Haruskah ada Reformasi jilid II agar mampu membersihkan wajah negeri ini? ataukah perlu tindakan ekstrim dengan melakukan revolusi agar lahir orang-orang baru dengan semangat perubahan, semangat perbaikan? karena sesungguhnya reformasi belum mampu meredam nafsu busuk dari orang-orang yang bermoral rendahan yang haus akan uang dan kekuasaan.
Sebagai negara yang menempatkan hukum diatas segalanya sudah seharusnya pemegang kekuasaan dalam negara pada saat menjalankan tugas dan wewenangnya harus berdasarkan pada hukum yang berlaku, seharusnya melalui amandemen UUD 1945 mencoba mewujudkan dan menjaga konstitusionalitas pelaksanaan kekuatan politik yang ada, dengan mendasarkan pada prinsip negara hukum, melalui sistem kontrol yang relevan dengan semangat reformasi yakni sistem kontrol yudisial.

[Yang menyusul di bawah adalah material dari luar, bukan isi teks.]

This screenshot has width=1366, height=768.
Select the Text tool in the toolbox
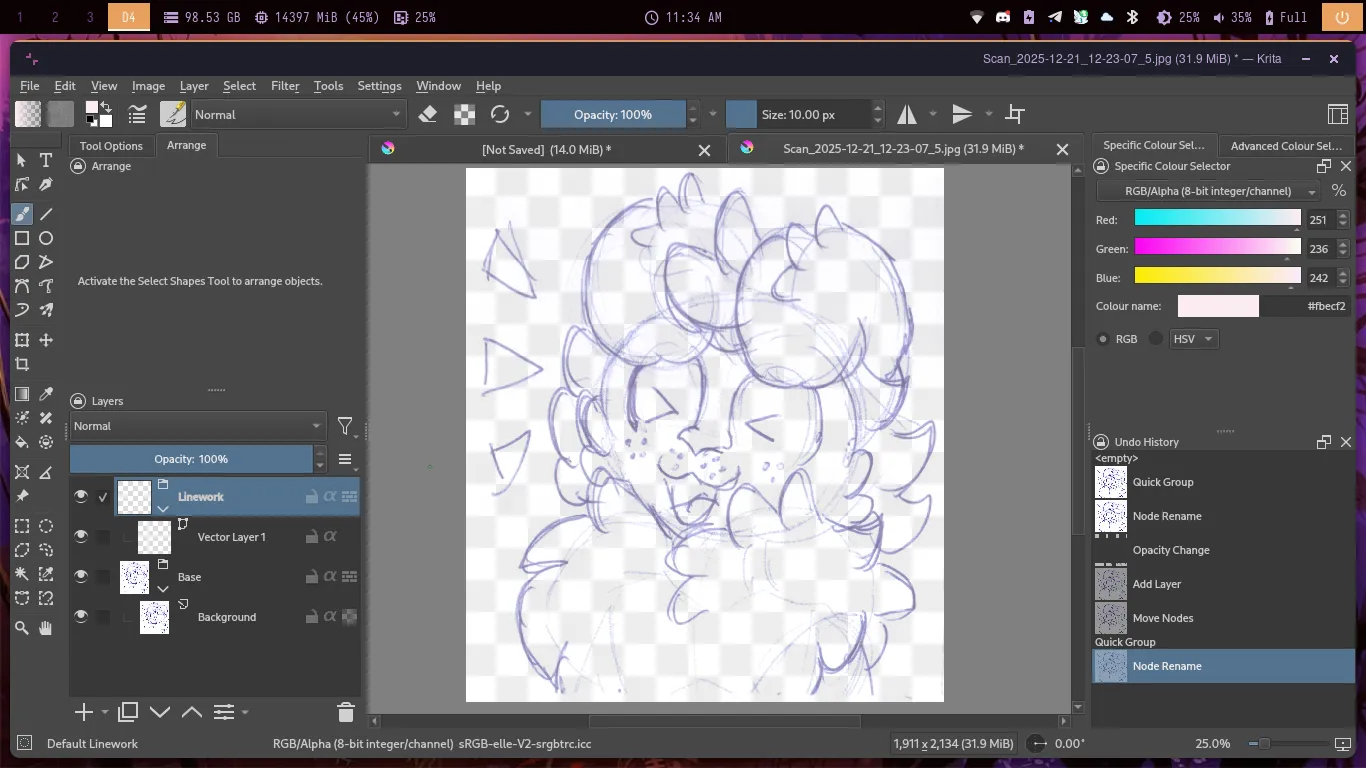click(x=46, y=160)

Namun apa yang kita temui sungguh memilukan karena di negeri ini hukum bisa diperjualbelikan sesuai dengan keinginan orang, inilah jual beli yang teramat mahal karena sesungguhnya yang menjadi objeknya adalah keadilan itu sendiri. Pelaku yang terlibat pun tak tanggung-tanggung mulai dari pengacara, polisi, jaksa, panitera, hakim, orang-orang yang ditengarai dekat dengan aparat juga menjadi bagian konspirasi busuk. Mereka sesungguhnya orang-orang pintar memanipulasi hukum untuk kepentingannya.
Parah memang wajah hukum di negeri ini karena sebagai aparat penegak hukum yang seharusnya penjaga keadilan justru tercoreng oleh oknum-oknum yang tanpa moral telah menodai rasa keadilan dengan merekayasa kebenaran dan kesalahan sesuai dengan pesanan asalkan ada uang. hukum yang seharusya jelas antara hitam dan putih justru tercampur memunculkan warna abu-abu sehingga sulit membedakan mana yang benar mana yang salah.
Maraknya markus akhir-akhir ini sesungguhnya bukan hal yang baru karena sebenarnya markus sudah lama ada tapi selama ini tangan-tangan hukum seakan tak mampu untuk menjamahnya hingga akhirnya markus-markus menjadi tumbuh subur dan terus berkembang. Markus hadir karena mereka dibutuhkan oleh orang-orang yang memang menginginkan hal itu.
Masalah bangsa yang terus menyelimuti bangsa ini kalau tidak cepat diatasi, bukan mustahil negeri ini akan menuju kepada failed state. Untuk itu mahasiswa bersama kaum intelektual selaku insan akademis perlu kembali memantapkan fungsi kampus sebagai pusat penggerak politik moral, pengawal pelaksanaan reformasi. Sehingga mereka diharapkan tetap berada pada garis dasar perjuangannya, yakni tetap menyuarakan seruan moral dalam kondisi apapun tidak hanya di tahun 1998 itu saja agar arah gerakan reformasi tidak melenceng dari tujuan semula.
Untuk mendukung perbaikan bangsa ini, dunia kampus tidak hanya dituntut mampu memerankan proses transfer of knowledge tapi juga transfer of value karena mahasiswa dengan stamina yang kuat, energi yang meletup-letup, didasari dengan idealisme yang masih murni kiranya dapat membangun gerakan untuk merubah wajah buruk bangsa ini. Mampukah kita bersama melakukan gerakan itu? why not, selama masih ada nilai-nilai moral yang kita junjung tinggi.